The Industrial Revolution did not merely make existing goods cheaper; it created entirely new categories of wealth and entirely new ways of organizing society. The current convergence is doing the same thing—only faster, because the building blocks (compute, data, biology, energy, trust infrastructure) are themselves digital or rapidly digitizing.
Bitcoin/blockchain
Bitcoin and blockchain sit at the center of this transformation. They provide the native monetary and property layer for a world in which intelligent machines, abundant energy, and programmable biology interact at planetary scale. A fixed-supply, decentralized, censorship-resistant asset becomes exponentially more valuable as the rest of the system accelerates. With intergenerational wealth transfers accelerating, the younger generation will diversify into digital gold rather than physical bars.
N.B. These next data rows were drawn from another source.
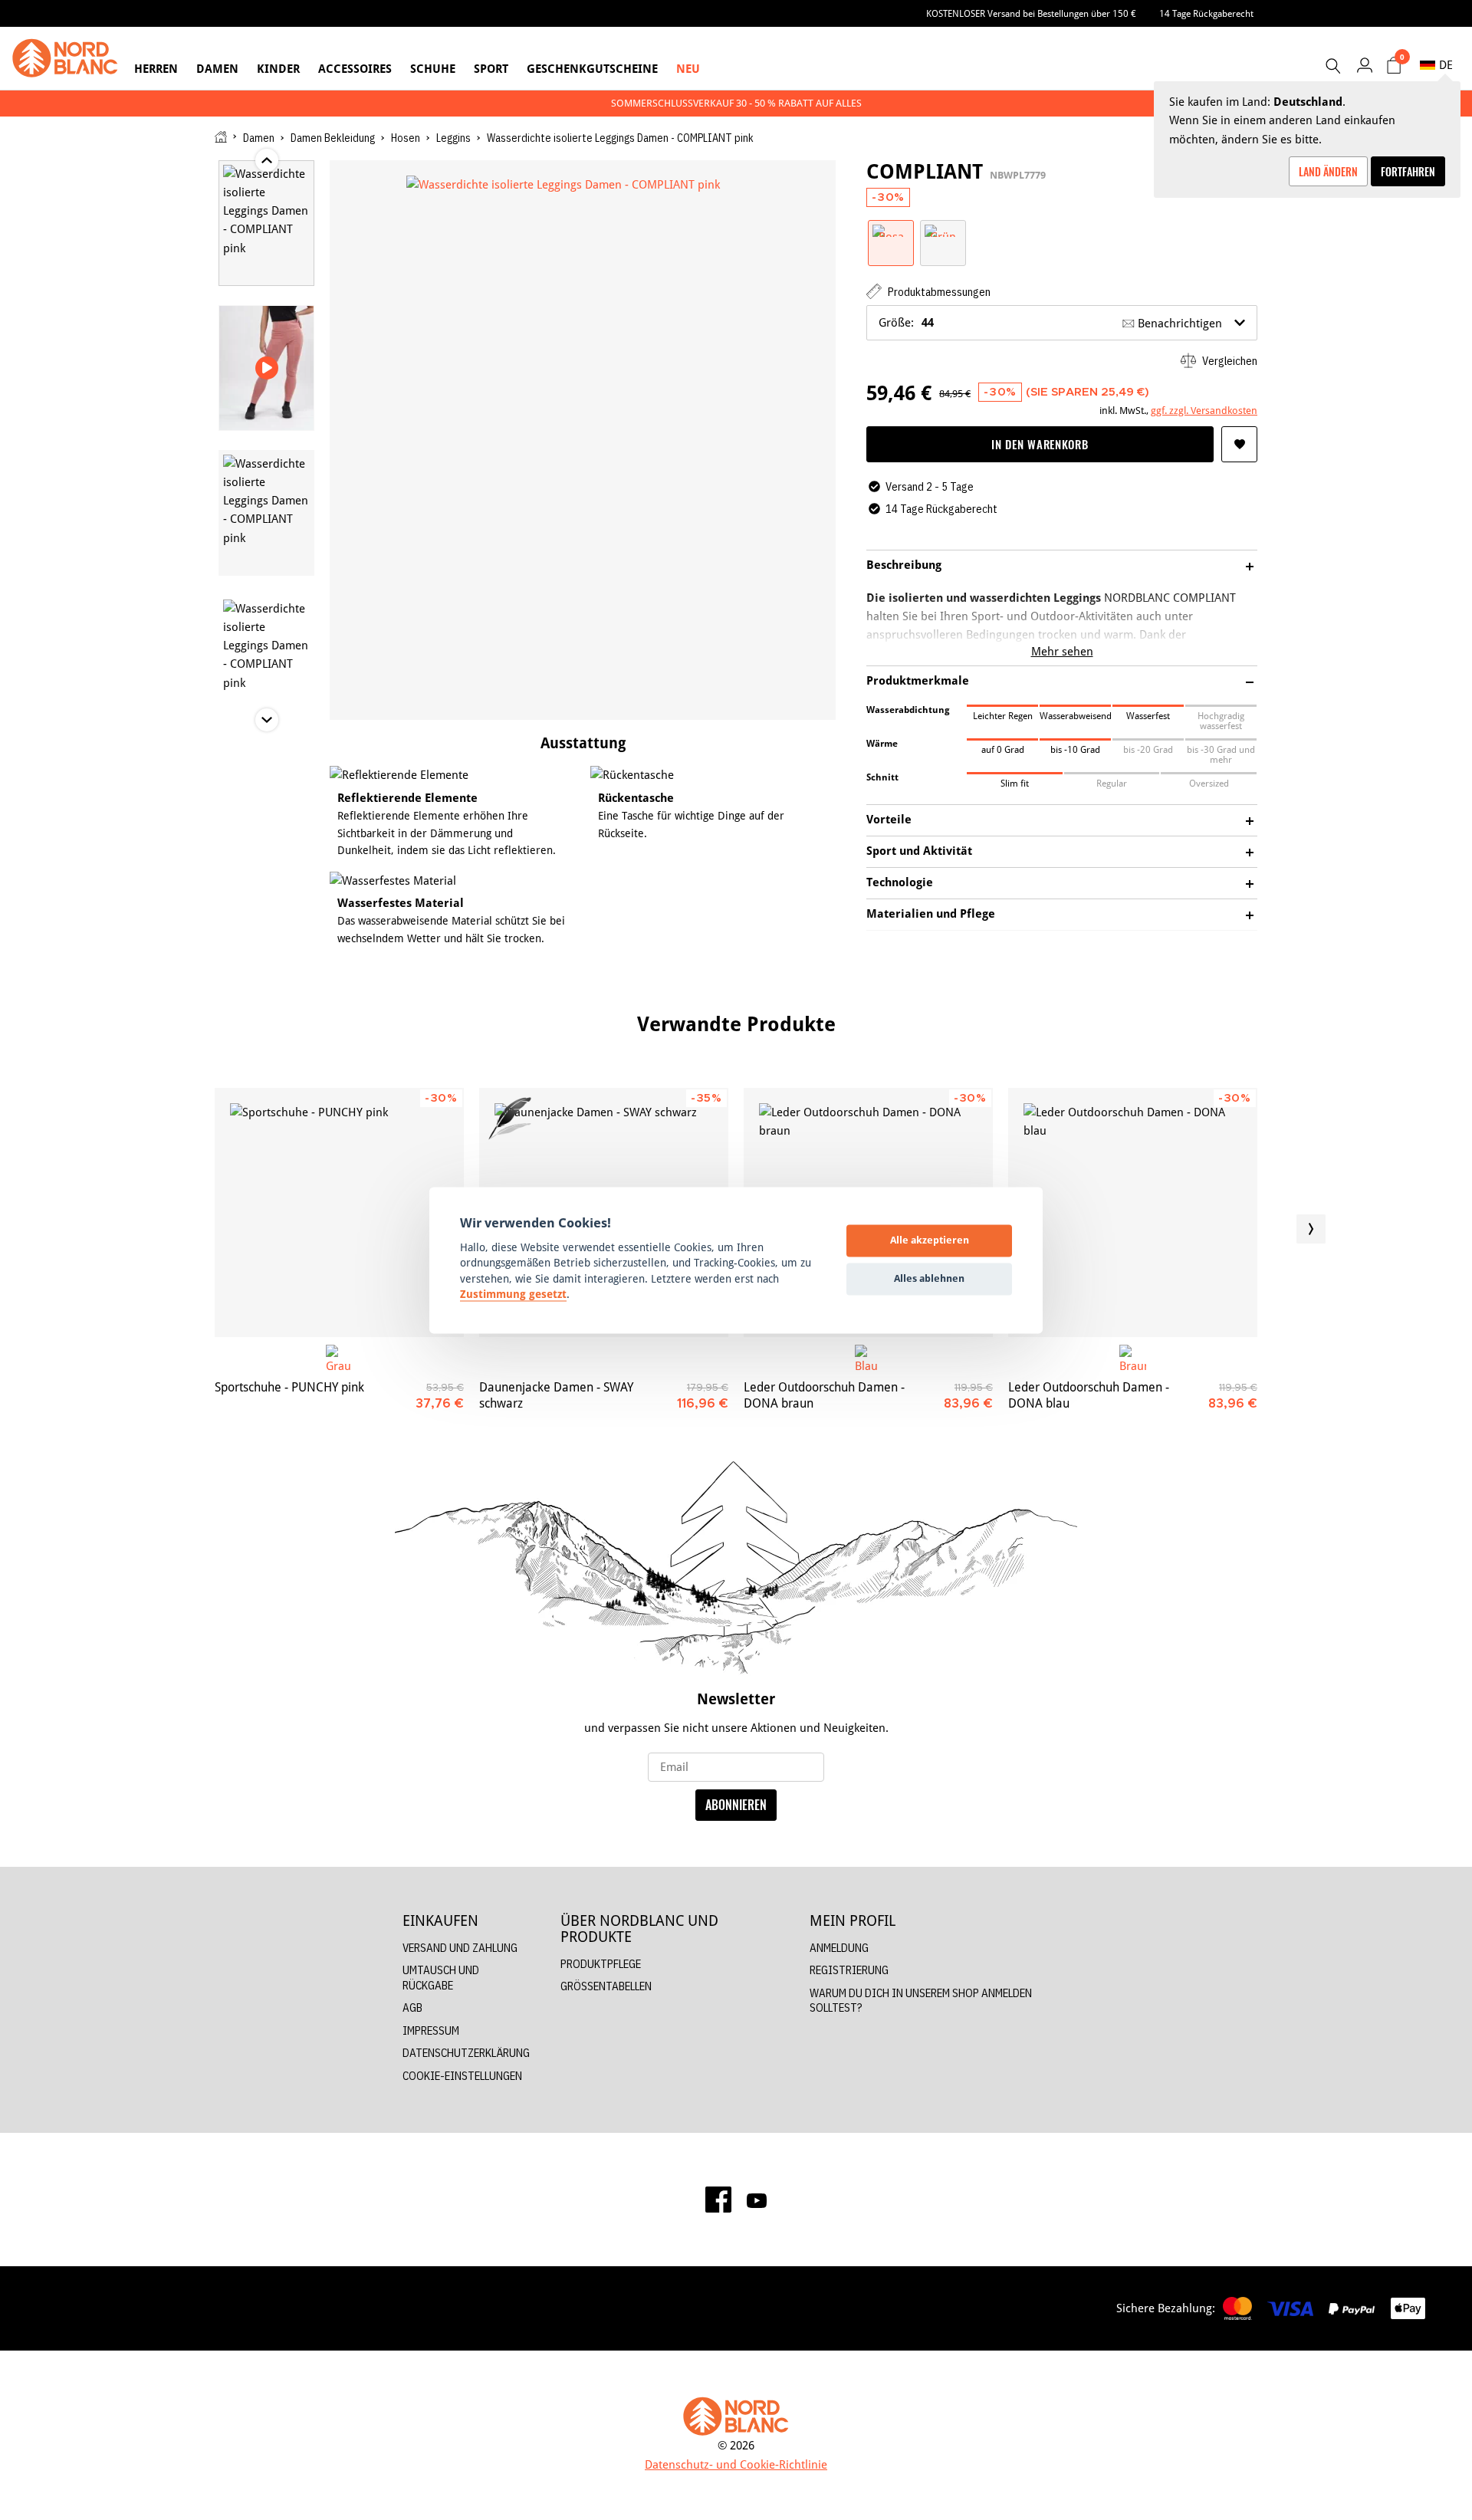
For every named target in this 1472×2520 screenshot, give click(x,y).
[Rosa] (890, 229)
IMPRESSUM (430, 2030)
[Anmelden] (1364, 64)
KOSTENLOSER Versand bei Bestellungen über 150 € (1031, 13)
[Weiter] (1311, 1229)
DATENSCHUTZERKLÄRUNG (466, 2052)
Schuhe (432, 68)
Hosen (405, 138)
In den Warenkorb (1039, 443)
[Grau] (339, 1358)
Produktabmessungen (938, 291)
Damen (217, 68)
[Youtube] (757, 2199)
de (1446, 64)
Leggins (453, 138)
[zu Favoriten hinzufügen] (1239, 444)
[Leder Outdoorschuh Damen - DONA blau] (1132, 1212)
The October 10th flash crash—caused by a Binance software glitch—wiped out $28 billion in leveraged positions. That deleveraging has largely cleared. Nevertheless, the crash damaged investor psychology. In the interim, gold has captured the “crisis hedge + central-bank bid + macro uncertainty” flows. Still, bitcoin RSI hit a critically low level which has suggested we are close to a major low if history in any guide. Bitcoin may retest lows but, so far, has never dropped appreciably from such levels. The two exceptions are 2018 and 2022 when the pace of global liquidity slowed, always a precursor to major crypto bear markets.
Looking Through the Noise
The path will be volatile. Recency bias is powerful. Legacy metrics are comforting. Siloed analysis feels safe. But the underlying forces—exponential platforms converging and reinforcing—are already in motion.The question is not whether this step-function change will occur. It is already occurring. The only question is how quickly people, institutions, and capital will recognize it—and how much of the upside they will capture before the pattern becomes obvious to everyone.
History suggests the answer is: not quickly enough.
The Industrial Revolution rewarded those who saw the railroad, the dynamo, and the automobile for what they were: civilization-scale platforms. The current convergence will do the same.
The only difference is the speed. And the scale. And the fact that this time, the platforms are digital—and therefore global from day one.